■ VORGEGEBENER TEXT ■
Die Wut, die bleibt: der neue Roman von Mareike Fallwickl

Vorbilder, Frauen, die uns inspirieren – in der heutigen Zeit wichtiger als je zuvor. Da kommt der neue Roman der Österreicherin Mareike Fallwickl genau richtig. „Die Wut die bleibt“ (Rowohlt/Rezensionsexemplar) handelt von drei Frauen aus zwei Generationen vor dem Hintergrund der Pandemie. Gleichzeitig ist das unser Beitrag zur Blogparade „Weibliche Role-Models – wer uns inspiriert und ermutigt“ des Onlinemagazins LEMONDAYS. „Starke Frauen mit klarer Haltung und Mumm in den Knochen“ – darum geht es, und uns ist sofort eine junge Frau eingefallen.
Fallwickl, 1983 in Hallein bei Salzburg geboren, arbeitet als freie Autorin und lebt mit ihrer Familie im Salzburger Land. 2018 erschien ihr literarisches Debüt „Dunkelgrün fast schwarz“ in der Frankfurter Verlagsanstalt, das für den Österreichischen Buchpreis sowie für das Lieblingsbuch der Unabhängigen nominiert wurde. 2019 folgte der Roman „Das Licht ist hier viel heller“, dessen Filmrechte optioniert wurden. Sie setzt sich auf diversen Bühnen sowie Social-Media-Kanälen für Literaturvermittlung ein, mit Fokus auf weiblichen Erzählstimmen. In ihrem „Bücherwurmloch“ berichtet sie von ihren Lektüren, auf Instagram ist sie als @the_zuckergoscherl aktiv.
Literaturvermittlung
Seit 2009 setzt sie sich in ihrem Literaturblog vor allem mit Büchern von Frauen auseinander – immer mit einem Auge auf Feminismus, Rechte der Frauen und weibliche Role-Models. Die Me-Too-Bewegung inspirierte sie unter anderem zu ihrem zweiten Roman „Das Licht ist hier viel heller“. Im Mittelpunkt steht der in die Jahre gekommene Bestseller-Autor, Macho und Stinkstiefel Maximilian Wenger und seine Kinder. Seine Frau hat ihn gegen einen jungen Fitnesstrainer eingetauscht. Und wenn seine Schwester nicht wäre, würde er komplett vergammeln in seiner kleinen Wohnung in Hallein bei Salzburg. Aber dann erreichen ihn die Briefe einer Unbekannten und reißen ihn aus seiner Lethargie. Bedrohung, Misshandlung, Vergewaltigung … – wann besteht der Tatbestand, und wie gehen Frauen und Männer damit um?

■ AUFGABE A ■
In welchem Jahr erschien laut dem vorgegebenen Text Fallwickls Debüt „Dunkelgrün fast schwarz“?
■ AUFGABE B ■
Tausche im vorgegebenen Text „Pandemie“ gegen „Krise“ und gib dann den Abschnitt von „Die Wut, die“ bis einschließlich „junge Frau eingefallen.“ wieder.

■ ANGEZEIGTE DATEN ■
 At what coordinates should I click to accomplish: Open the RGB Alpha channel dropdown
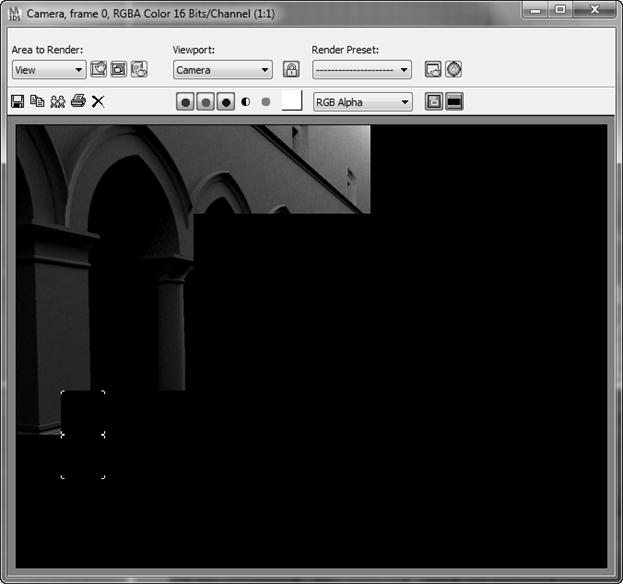click(361, 102)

■ ANTWORTFELD A ■
2018

■ ANTWORTFELD B ■
Die Wut, die bleibt: der neue Roman von Mareike Fallwickl

Vorbilder, Frauen, die uns inspirieren – in der heutigen Zeit wichtiger als je zuvor. Da kommt der neue Roman der Österreicherin Mareike Fallwickl genau richtig. „Die Wut die bleibt“ (Rowohlt/Rezensionsexemplar) handelt von drei Frauen aus zwei Generationen vor dem Hintergrund der Krise. Gleichzeitig ist das unser Beitrag zur Blogparade „Weibliche Role-Models – wer uns inspiriert und ermutigt“ des Onlinemagazins LEMONDAYS. „Starke Frauen mit klarer Haltung und Mumm in den Knochen“ – darum geht es, und uns ist sofort eine junge Frau eingefallen.